• **What to do**: In the data that follows, find the line with "Task: Click the location"; transcribe it, every later line up to the one with "Select the HIT measurement mode icon", and that line as well, exactly and with no others.

• **Data for the task**:
Start of Block
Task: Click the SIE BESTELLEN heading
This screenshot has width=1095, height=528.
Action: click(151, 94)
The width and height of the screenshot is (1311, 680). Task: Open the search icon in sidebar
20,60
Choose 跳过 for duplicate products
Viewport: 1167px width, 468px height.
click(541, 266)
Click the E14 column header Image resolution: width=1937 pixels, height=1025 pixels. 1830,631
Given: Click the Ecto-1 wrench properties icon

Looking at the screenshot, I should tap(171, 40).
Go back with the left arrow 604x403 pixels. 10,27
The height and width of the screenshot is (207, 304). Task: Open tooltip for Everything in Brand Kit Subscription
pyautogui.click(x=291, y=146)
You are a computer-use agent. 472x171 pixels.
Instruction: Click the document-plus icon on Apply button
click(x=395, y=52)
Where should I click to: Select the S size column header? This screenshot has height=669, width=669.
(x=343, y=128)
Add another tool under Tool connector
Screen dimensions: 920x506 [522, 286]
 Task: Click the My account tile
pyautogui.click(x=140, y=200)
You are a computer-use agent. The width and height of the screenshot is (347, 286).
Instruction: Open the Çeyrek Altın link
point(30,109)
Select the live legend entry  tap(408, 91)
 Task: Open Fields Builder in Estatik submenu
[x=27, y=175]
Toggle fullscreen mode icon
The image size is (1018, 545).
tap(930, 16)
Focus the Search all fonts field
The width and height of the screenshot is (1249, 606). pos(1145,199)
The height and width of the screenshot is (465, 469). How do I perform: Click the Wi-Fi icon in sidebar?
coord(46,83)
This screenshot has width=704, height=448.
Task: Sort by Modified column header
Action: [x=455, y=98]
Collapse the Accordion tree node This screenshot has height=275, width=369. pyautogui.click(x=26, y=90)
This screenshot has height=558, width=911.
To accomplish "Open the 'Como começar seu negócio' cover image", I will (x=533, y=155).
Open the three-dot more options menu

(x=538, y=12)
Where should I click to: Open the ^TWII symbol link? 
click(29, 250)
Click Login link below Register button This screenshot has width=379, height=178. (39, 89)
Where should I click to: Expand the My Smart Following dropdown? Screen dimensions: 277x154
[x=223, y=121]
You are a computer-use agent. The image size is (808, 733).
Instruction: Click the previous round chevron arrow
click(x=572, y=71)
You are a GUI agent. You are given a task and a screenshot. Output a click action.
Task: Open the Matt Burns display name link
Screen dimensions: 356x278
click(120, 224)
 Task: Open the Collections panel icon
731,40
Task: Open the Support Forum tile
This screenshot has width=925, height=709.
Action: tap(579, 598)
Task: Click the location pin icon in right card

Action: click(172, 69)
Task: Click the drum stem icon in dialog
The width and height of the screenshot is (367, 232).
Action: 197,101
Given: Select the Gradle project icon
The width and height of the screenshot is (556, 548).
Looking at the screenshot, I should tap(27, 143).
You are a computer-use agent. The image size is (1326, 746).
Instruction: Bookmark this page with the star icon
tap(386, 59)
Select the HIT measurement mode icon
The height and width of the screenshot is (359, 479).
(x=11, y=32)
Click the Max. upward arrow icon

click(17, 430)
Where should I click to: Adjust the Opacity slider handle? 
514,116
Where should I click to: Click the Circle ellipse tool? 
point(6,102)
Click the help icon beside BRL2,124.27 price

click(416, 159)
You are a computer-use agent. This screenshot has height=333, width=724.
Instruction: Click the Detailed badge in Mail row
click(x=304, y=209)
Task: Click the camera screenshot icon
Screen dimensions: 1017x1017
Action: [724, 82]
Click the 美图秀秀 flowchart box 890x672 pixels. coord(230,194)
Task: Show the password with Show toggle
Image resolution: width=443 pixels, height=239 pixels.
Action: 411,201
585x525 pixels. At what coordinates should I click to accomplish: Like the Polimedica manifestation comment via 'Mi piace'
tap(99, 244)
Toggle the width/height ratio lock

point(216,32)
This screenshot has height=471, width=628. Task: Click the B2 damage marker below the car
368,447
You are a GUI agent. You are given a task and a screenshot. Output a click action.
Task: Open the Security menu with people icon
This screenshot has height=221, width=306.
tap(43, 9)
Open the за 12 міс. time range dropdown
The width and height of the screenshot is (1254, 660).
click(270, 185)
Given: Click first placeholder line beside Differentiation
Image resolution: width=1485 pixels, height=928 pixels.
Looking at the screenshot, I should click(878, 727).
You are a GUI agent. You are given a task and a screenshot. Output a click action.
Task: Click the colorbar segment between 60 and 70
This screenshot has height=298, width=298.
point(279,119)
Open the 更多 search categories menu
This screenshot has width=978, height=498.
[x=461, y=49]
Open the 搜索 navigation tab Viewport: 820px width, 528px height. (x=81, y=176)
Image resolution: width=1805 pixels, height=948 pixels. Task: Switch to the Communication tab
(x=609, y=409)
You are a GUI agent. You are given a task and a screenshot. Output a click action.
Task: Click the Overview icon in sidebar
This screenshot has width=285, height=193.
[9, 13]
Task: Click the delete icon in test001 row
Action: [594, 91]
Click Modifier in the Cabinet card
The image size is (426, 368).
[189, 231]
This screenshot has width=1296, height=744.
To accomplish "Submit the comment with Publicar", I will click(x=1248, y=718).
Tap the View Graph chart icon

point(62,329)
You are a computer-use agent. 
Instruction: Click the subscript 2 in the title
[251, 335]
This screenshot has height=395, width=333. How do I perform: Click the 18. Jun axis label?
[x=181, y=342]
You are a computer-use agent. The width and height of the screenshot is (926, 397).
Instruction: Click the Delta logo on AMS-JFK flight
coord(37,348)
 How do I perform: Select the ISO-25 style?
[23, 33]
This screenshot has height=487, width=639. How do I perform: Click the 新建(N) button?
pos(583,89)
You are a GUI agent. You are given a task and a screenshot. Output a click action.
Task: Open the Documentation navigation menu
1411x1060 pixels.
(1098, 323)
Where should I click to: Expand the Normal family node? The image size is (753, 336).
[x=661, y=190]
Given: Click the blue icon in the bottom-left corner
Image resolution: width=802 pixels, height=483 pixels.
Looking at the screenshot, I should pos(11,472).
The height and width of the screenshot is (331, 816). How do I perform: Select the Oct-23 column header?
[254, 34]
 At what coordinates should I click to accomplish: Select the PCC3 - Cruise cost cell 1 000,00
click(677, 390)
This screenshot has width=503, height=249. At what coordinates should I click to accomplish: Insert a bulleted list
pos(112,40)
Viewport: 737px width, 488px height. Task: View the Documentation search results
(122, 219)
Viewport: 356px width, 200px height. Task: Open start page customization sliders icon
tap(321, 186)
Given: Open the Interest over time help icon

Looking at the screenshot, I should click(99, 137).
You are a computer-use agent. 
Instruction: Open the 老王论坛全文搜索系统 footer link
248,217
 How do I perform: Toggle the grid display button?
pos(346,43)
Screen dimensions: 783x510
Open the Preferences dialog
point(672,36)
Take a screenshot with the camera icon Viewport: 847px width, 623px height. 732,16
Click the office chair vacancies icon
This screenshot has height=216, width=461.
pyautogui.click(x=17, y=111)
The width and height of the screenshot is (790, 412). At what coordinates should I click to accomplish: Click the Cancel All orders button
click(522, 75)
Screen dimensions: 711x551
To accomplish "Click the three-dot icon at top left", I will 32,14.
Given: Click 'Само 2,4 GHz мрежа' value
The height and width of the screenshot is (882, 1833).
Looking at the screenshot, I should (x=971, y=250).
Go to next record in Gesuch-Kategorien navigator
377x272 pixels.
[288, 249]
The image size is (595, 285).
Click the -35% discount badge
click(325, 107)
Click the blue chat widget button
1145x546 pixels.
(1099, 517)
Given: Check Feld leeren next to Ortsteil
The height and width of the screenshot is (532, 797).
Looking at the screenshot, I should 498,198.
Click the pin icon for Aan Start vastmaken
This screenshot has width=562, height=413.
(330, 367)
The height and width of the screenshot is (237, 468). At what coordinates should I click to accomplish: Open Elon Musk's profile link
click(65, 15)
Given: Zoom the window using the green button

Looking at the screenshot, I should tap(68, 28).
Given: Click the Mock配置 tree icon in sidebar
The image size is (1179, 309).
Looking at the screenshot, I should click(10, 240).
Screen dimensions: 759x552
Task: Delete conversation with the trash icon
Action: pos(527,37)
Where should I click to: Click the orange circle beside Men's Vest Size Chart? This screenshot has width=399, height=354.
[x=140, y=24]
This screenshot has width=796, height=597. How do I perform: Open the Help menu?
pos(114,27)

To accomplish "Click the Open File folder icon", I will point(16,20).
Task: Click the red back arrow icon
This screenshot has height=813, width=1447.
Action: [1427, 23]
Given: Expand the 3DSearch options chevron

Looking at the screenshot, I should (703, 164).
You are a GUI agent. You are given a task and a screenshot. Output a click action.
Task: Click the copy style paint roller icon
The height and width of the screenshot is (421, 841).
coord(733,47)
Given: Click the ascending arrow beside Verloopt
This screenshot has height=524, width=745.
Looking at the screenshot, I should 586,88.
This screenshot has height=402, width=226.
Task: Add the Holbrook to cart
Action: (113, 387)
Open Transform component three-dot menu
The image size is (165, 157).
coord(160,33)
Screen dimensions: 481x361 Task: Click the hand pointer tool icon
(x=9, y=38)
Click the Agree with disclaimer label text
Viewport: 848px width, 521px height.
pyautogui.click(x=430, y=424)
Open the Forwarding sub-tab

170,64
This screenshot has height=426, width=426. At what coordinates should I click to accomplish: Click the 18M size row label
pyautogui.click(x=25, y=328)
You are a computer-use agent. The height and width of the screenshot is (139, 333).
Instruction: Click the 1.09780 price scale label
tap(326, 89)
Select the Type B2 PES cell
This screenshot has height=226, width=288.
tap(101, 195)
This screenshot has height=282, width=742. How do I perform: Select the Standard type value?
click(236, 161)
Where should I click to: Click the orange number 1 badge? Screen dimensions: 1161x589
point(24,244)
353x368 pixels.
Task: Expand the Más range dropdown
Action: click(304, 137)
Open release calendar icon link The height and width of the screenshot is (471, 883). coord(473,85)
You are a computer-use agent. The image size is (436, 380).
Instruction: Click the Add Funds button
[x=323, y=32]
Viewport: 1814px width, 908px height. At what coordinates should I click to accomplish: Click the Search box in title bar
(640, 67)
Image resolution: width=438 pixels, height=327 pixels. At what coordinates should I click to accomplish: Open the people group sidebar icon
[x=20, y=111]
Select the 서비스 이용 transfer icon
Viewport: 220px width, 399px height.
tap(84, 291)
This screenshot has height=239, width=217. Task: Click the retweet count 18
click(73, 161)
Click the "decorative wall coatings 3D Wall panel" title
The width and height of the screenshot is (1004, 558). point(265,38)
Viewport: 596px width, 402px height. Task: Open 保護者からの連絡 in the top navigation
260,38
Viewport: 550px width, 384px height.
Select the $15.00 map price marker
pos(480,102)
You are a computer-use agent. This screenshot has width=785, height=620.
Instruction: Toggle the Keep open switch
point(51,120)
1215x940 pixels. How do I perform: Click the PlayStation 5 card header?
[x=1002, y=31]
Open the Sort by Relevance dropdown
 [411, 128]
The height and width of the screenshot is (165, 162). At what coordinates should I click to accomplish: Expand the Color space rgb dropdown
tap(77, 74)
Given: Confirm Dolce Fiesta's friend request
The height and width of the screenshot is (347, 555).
End of Block
• **Problem solution**:
Task: Click the location pin icon in right card

Action: click(172, 69)
Task: Click the drum stem icon in dialog
The width and height of the screenshot is (367, 232).
Action: 197,101
Given: Select the Gradle project icon
The width and height of the screenshot is (556, 548).
Looking at the screenshot, I should tap(27, 143).
You are a computer-use agent. The image size is (1326, 746).
Instruction: Bookmark this page with the star icon
tap(386, 59)
Select the HIT measurement mode icon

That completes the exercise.